Bir gün Rüzgâr ile Güneş konuşuyorlarmış.
-Vuvv... Ben senden daha güçlüyüm, demiş Rüzgar.
-Öyle mi? demiş Güneş.
-Elbette, demiş Rüzgar. Bunu sana göstereceğim. Bak şu aşağıdaki yaşlı adamı görüyor musun?
Güneş eğilip bakmış.
-Görüyorum, diye cevap vermiş.
Rüzgâr gururla:
-Gör bak! Onun ceketini çıkaracağım, demiş.
Güneş:
-Peki, o zaman demiş. Haydi dene bakalım. Sonra bulutların arkasına çekilmiş. Merakla Rüzgârı izlemeye başlamış.
Rüzgâr bütün şiddetiyle esmiş, o estikçe yaşlı adam üşümüş, üş dükçe paltosuna sarılmış.
Rüzgâr buna öfkelenmiş. Daha da şiddetli esmiş. Bu kez adam da paltosunu daha sıkı tutmuş. O ne kadar şiddetli estiyse adam da paltosuna o kadar çok sarılmış. Çünkü çok üşüyormuş.

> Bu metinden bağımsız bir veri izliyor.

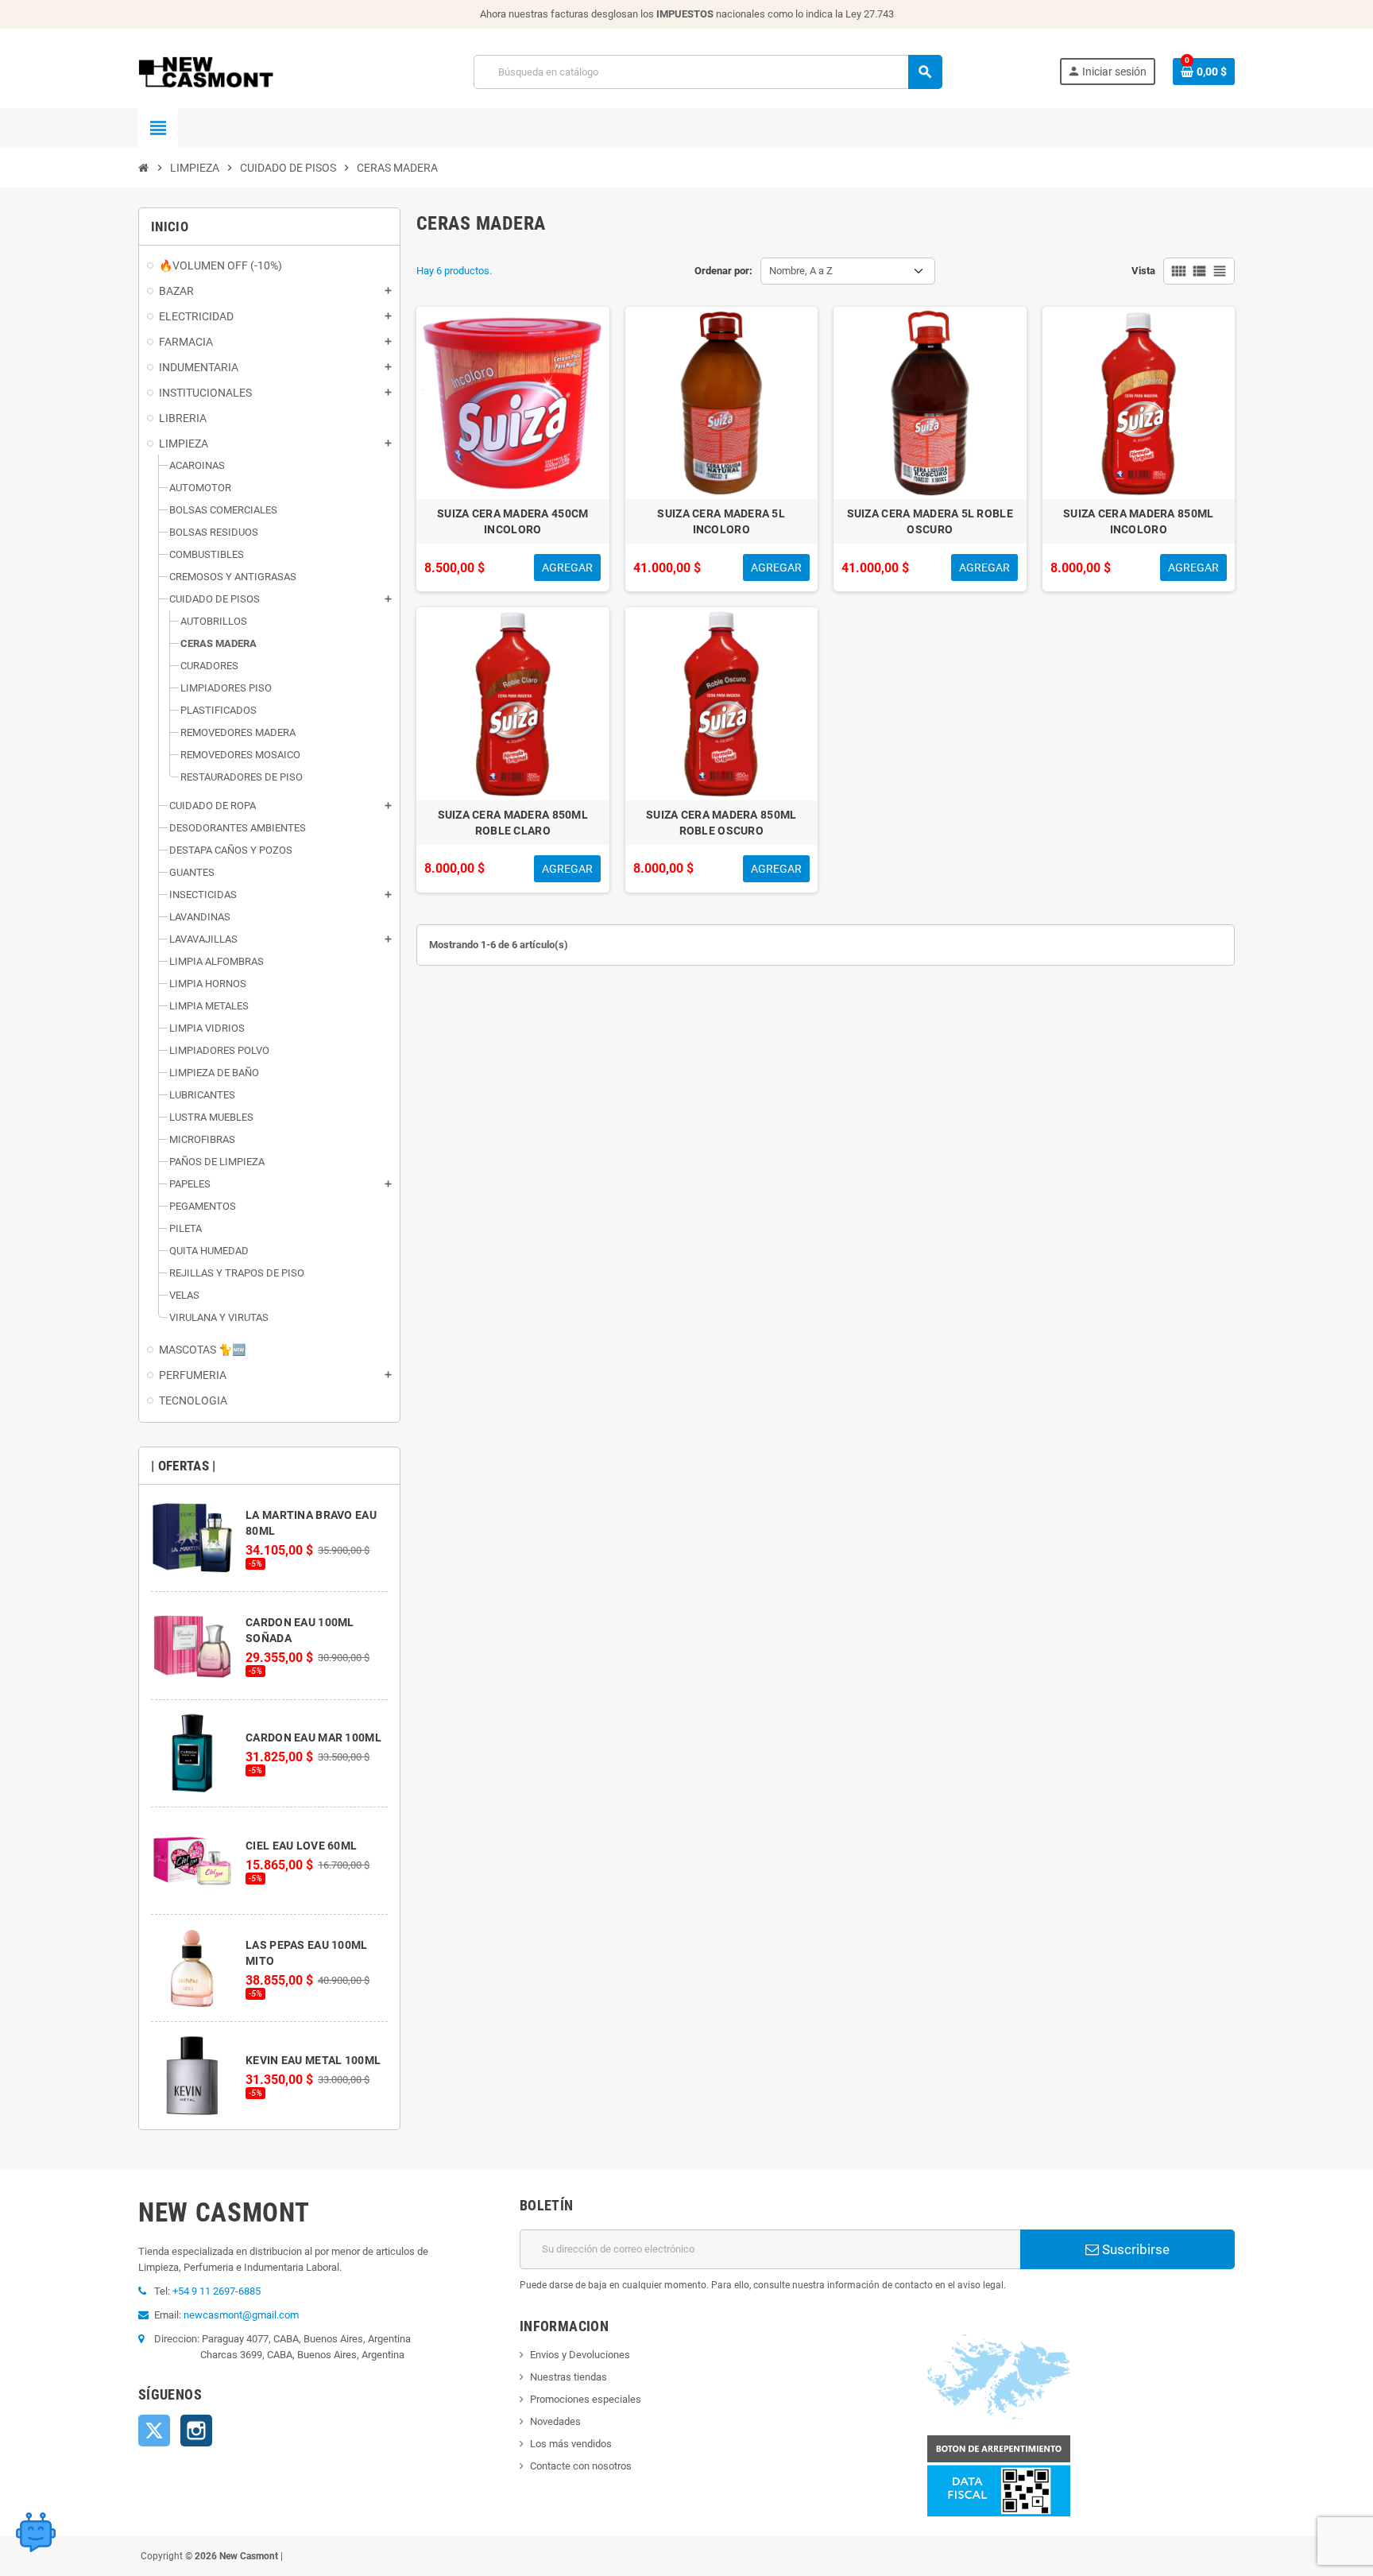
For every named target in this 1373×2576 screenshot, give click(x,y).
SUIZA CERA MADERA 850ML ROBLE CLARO (513, 822)
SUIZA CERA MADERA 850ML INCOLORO (1138, 521)
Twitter (154, 2430)
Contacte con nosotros (581, 2466)
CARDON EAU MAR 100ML (313, 1737)
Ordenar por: (723, 271)
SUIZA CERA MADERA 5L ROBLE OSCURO (930, 521)
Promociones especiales (585, 2399)
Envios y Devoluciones (580, 2355)
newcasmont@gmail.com (241, 2315)
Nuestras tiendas (568, 2377)
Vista (1143, 271)
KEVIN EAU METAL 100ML (313, 2060)
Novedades (555, 2421)
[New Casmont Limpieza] (247, 71)
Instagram (196, 2430)
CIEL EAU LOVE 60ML (301, 1845)
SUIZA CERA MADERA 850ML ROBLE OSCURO (721, 822)
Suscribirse (1134, 2249)
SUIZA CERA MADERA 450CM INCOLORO (512, 521)
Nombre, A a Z (801, 271)
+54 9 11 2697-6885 (216, 2291)
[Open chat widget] (36, 2532)
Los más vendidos (571, 2444)
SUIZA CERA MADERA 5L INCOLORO (721, 521)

Rüzgâr sonunda pes etmiş. Bu kez sıra Güneş'e gelmiş. Güneş bulutların arkasından çıkmış. Yaşlı adama sıcacık gülümsemiş. Yeryüzünü iyice ısıtmış. Adam pek sevinmiş. Yeryüzü ısındıkça adam ısınmış. O da gülümsemeye başlamış.
Artık paltoya ihtiyacım kalmadı, diye düşünmüş. Ve paltosu nu çıkarmış. Güneş rüzgâra dönerek:
- Gördün mü, demiş. Nazik olanlar zorbalardan her zaman daha güçlüdür.